/---

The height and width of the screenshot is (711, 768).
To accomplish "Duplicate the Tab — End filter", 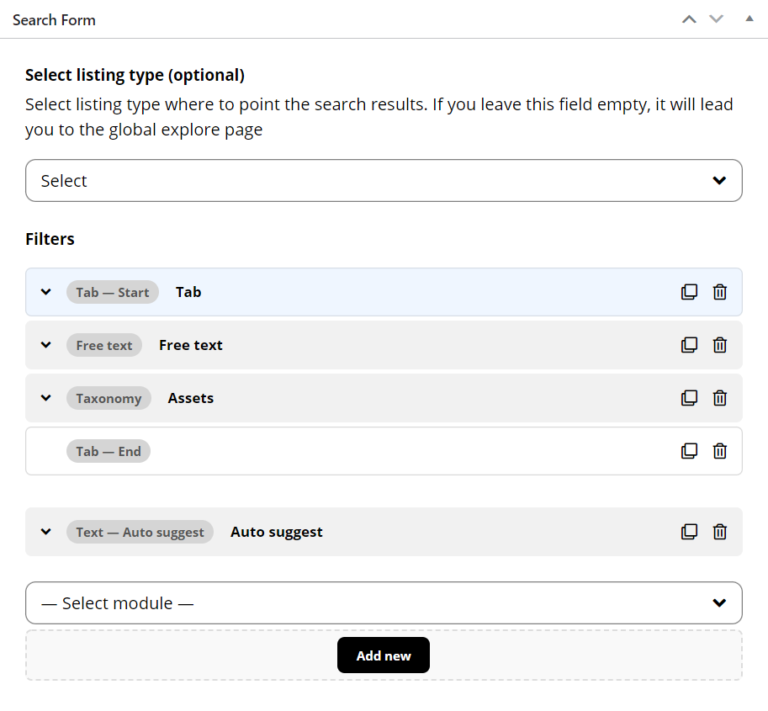I will [689, 451].
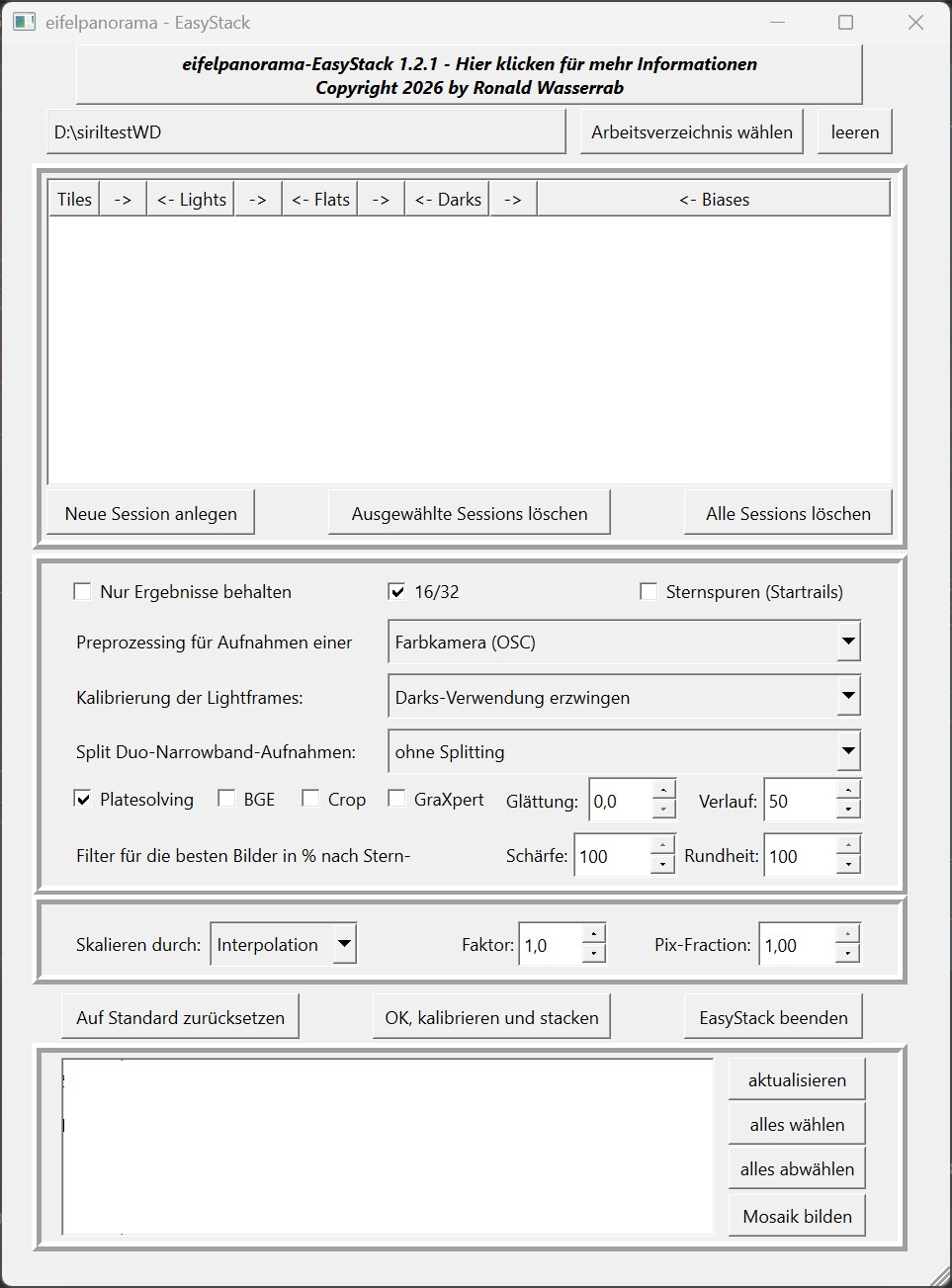The height and width of the screenshot is (1288, 952).
Task: Toggle the 16/32 checkbox
Action: point(396,592)
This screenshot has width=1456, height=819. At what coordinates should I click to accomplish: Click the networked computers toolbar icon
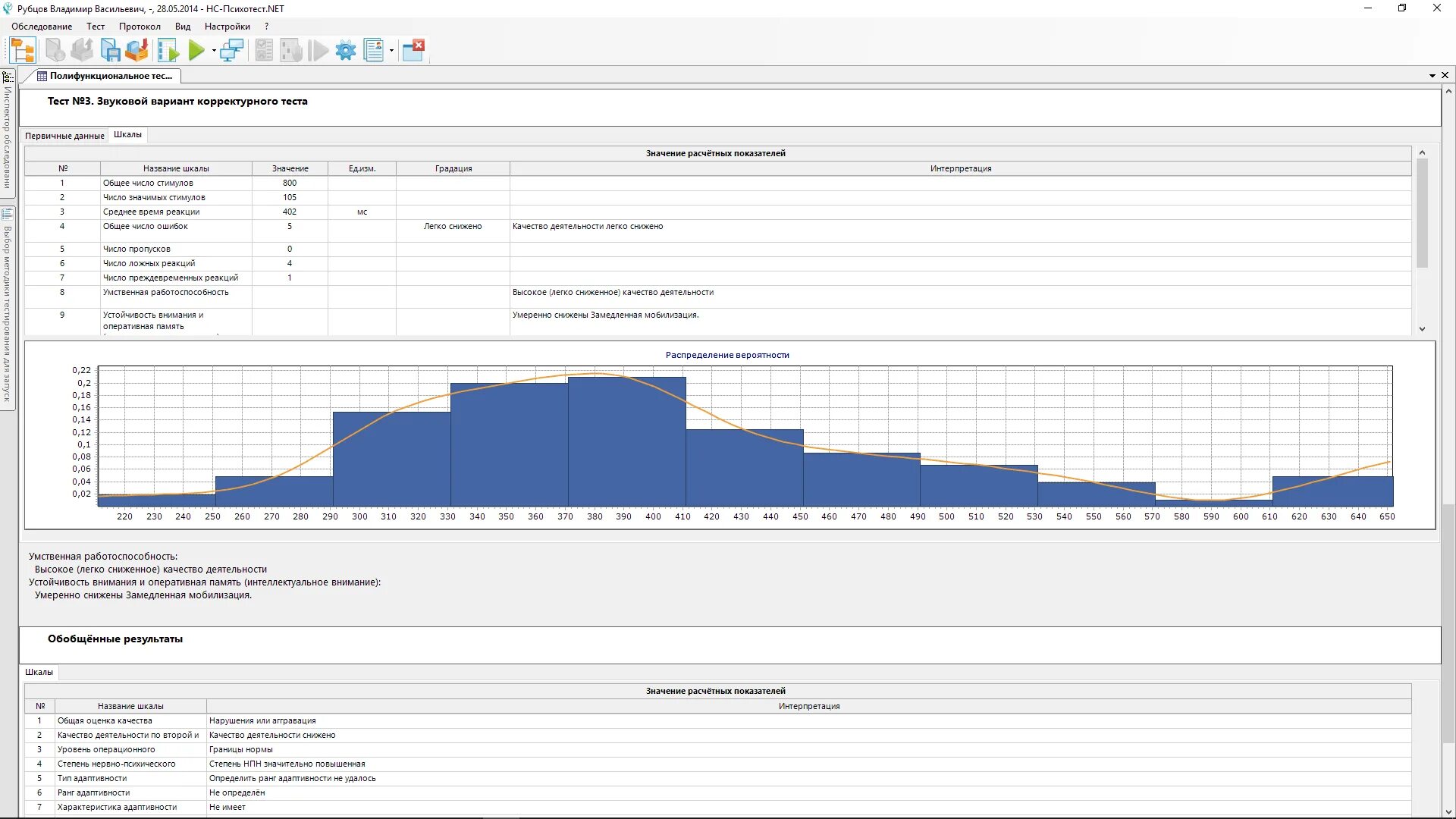231,51
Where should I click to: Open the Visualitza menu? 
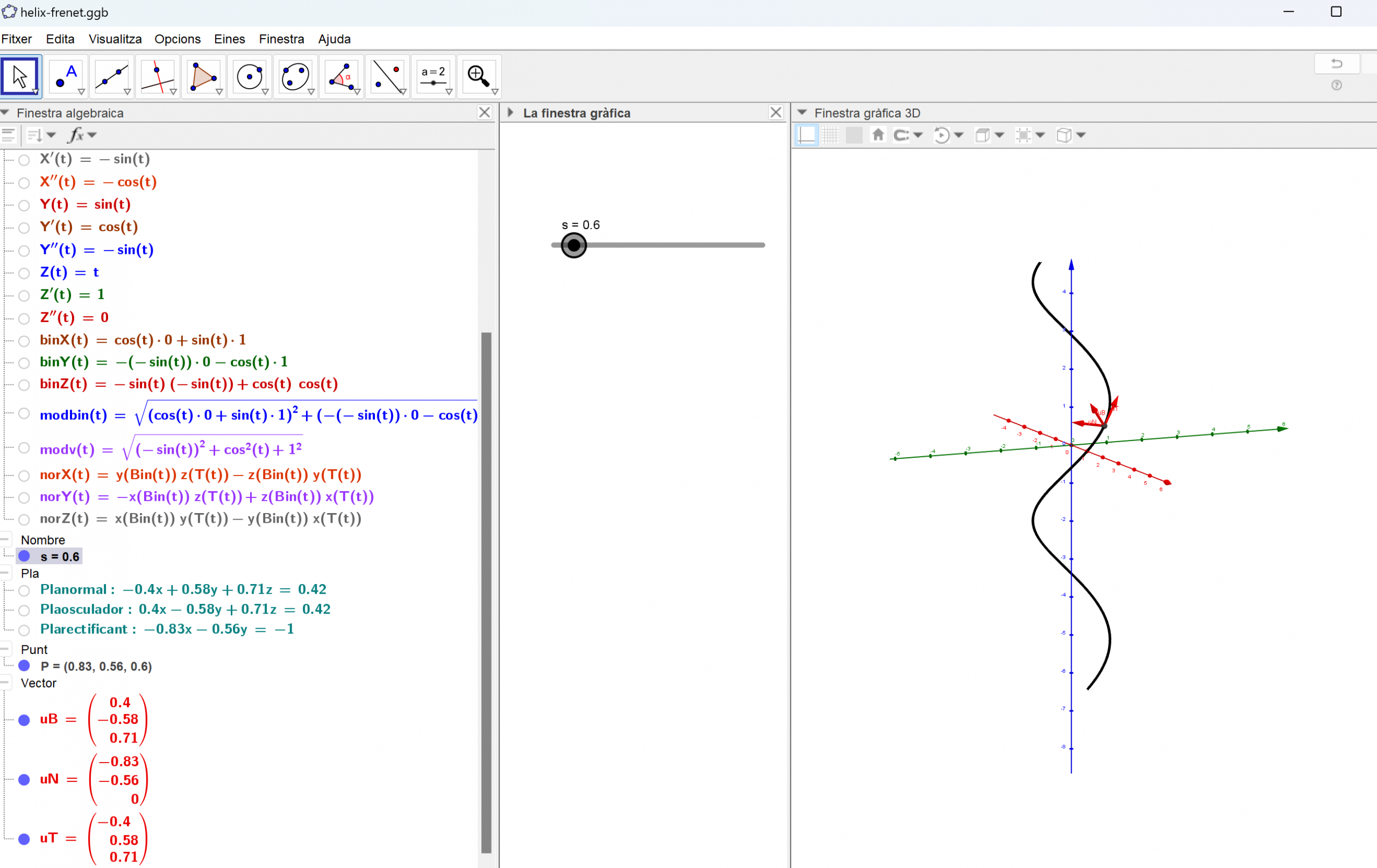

\---

DO THIS:
Gather every line of the material that contains the word "click", and copy each one in full.

WRITTEN ANSWER:
This screenshot has width=1456, height=819. At what coordinates should I click to accomplish: Click the networked computers toolbar icon
Where should I click to: Open the Visualitza menu? 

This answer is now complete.